La victoire du Sigui de Kayes en finale du Mali, ce 5 juillet 1987 constitue une tâche inédite dans l’histoire du football malien. Parce que jusque-là, il est la seule équipe régionale à réaliser un tel exploit. Après Mady Diallo, l’un des acteurs de cette finale, nous sommes aujourd’hui sur les traces d’un autre héros de cette belle épopée du Sigui de Kayes. Son nom ? Birama Traoré dit Boukary. Son distinguo avec Mady est qu’il est demeuré l’autorité morale de l’équipe. Inamovible capitaine, il dirigeait ses co équipiers dans une discipline inégalée, allant parfois jusqu’à changer le système de jeu de l’entraîneur en fonction de l’évolution du match. Le coach passait par lui pour asseoir son autorité et véhiculer son message dans le groupe. Difficile pour lui d’expliquer cette ascendance morale. Mais il estime que c’est la suite logique de l’unanimité autour du brassard de capitaine, qui lui a été attribué par ses co équipiers, sans être le plus âgé. Au-delà de sa propre histoire, l’occasion nous est donnée pour révéler les secrets de cette finale de Coupe du Mali du 5 juillet 1987, qui a consacré l’an II du football malien, selon notre confrère et doyen, feu Demba Coulibaly.

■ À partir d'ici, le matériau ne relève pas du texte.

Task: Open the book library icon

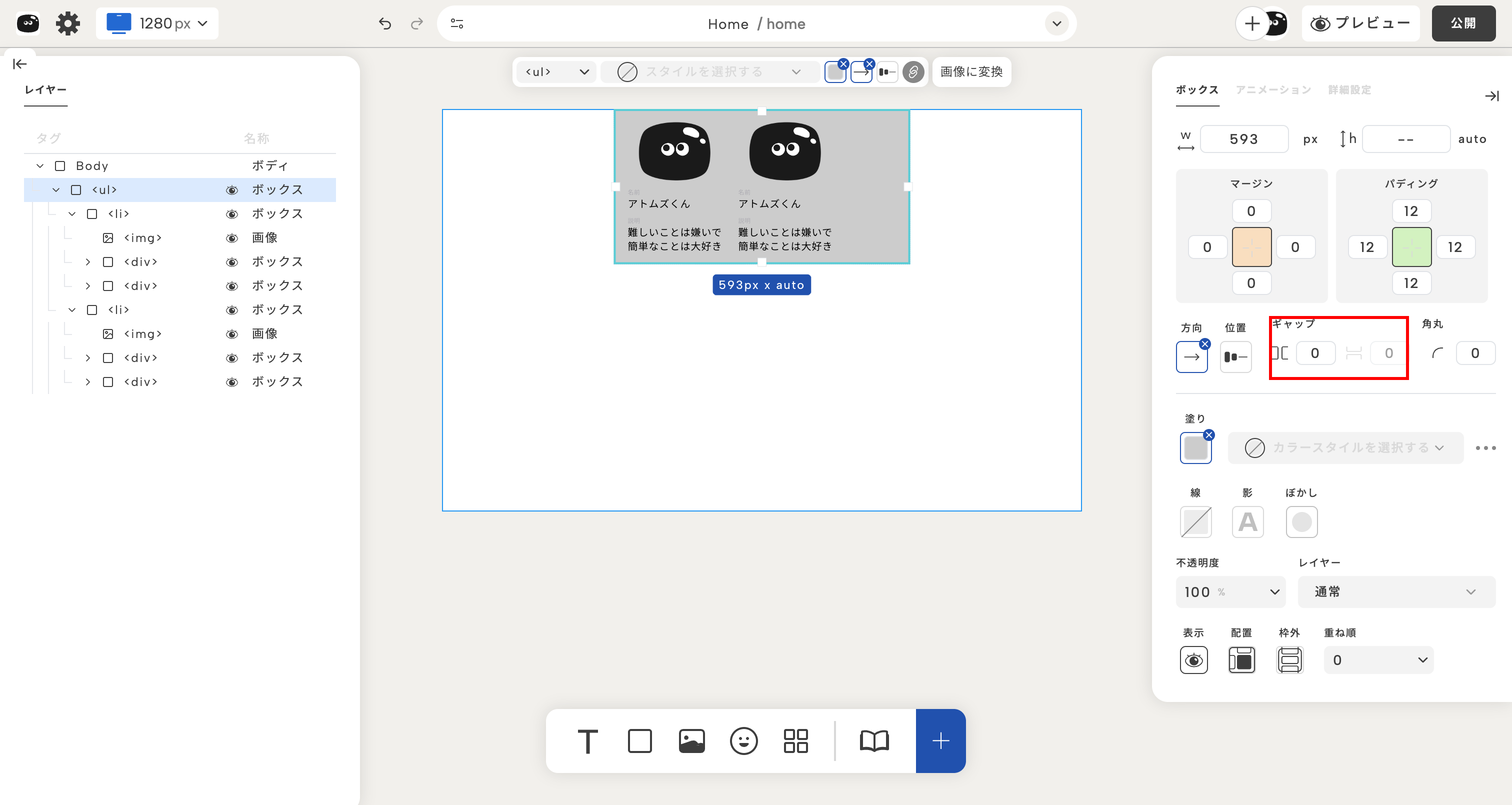Action: pyautogui.click(x=874, y=741)
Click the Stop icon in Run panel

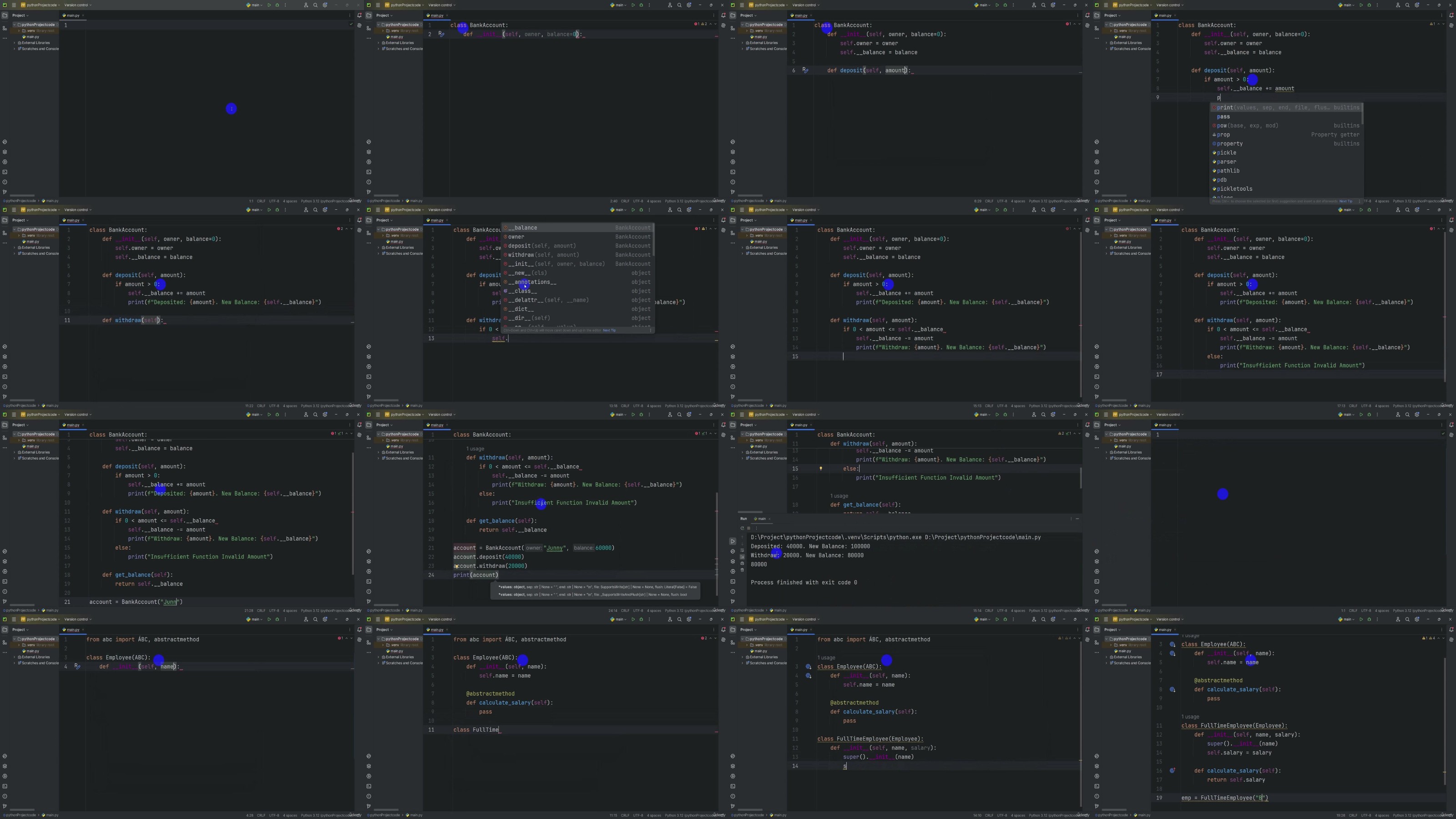[x=749, y=528]
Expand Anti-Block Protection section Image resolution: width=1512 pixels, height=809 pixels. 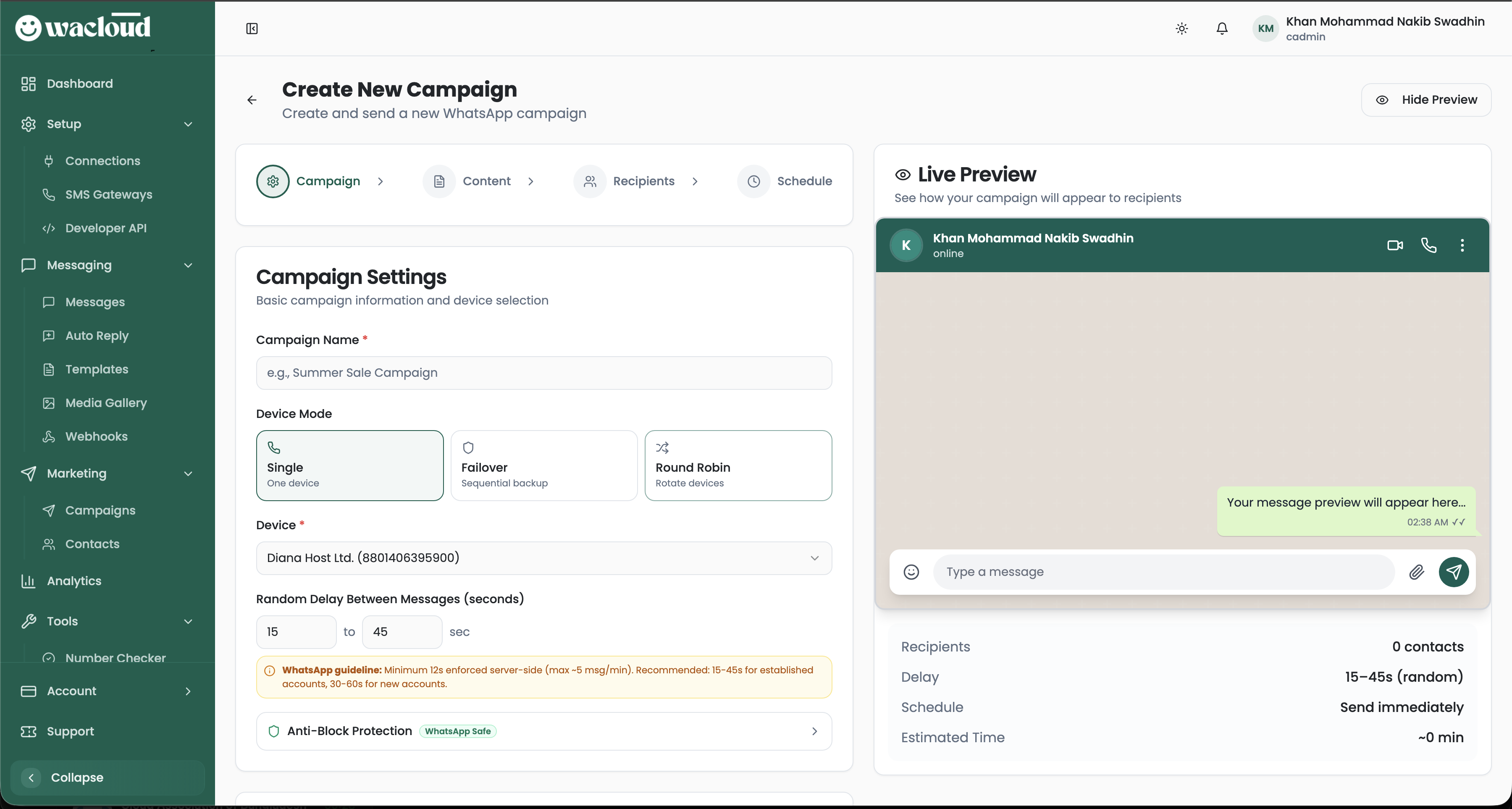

Birama Traoré fût un joueur constant dans sa carrière. Sélectionné en équipe nationale par Salif Kéita dit Domingo, puis par Kidian Diallo, il a décliné les offres des grands clubs de Bamako, parce que ses conditions n’ont pas été satisfaites. Déjà recruté à la mairie depuis ses premières années au Sigui de Kayes, il affirme sa prudence pour abandonner un emploi garanti au profit d’une aventure incertaine.
Dans sa retraite sportive et administrative, il se réjouit de son indépendance, qui aurait pu être compromise s’il avait accepté de transférer à Bamako. Surtout qu’il fait le constat amer des mauvaises conditions de vie de certains anciens joueurs laissés pour compte. Qui est Birama Traoré ?
Il a grandi avec la pratique du football dans sa région natale (Kayes, la Cité des rails) à l’école et dans le quartier. Il était un gardien de but durant tout le premier cycle. A partir de la septième année, Boukary décide de changer de poste, contre la volonté de son entraîneur d’école. Il devint avant-centre non seulement dans les compétitions inter scolaires et dans le quartier avec l’Espoir de Liberté.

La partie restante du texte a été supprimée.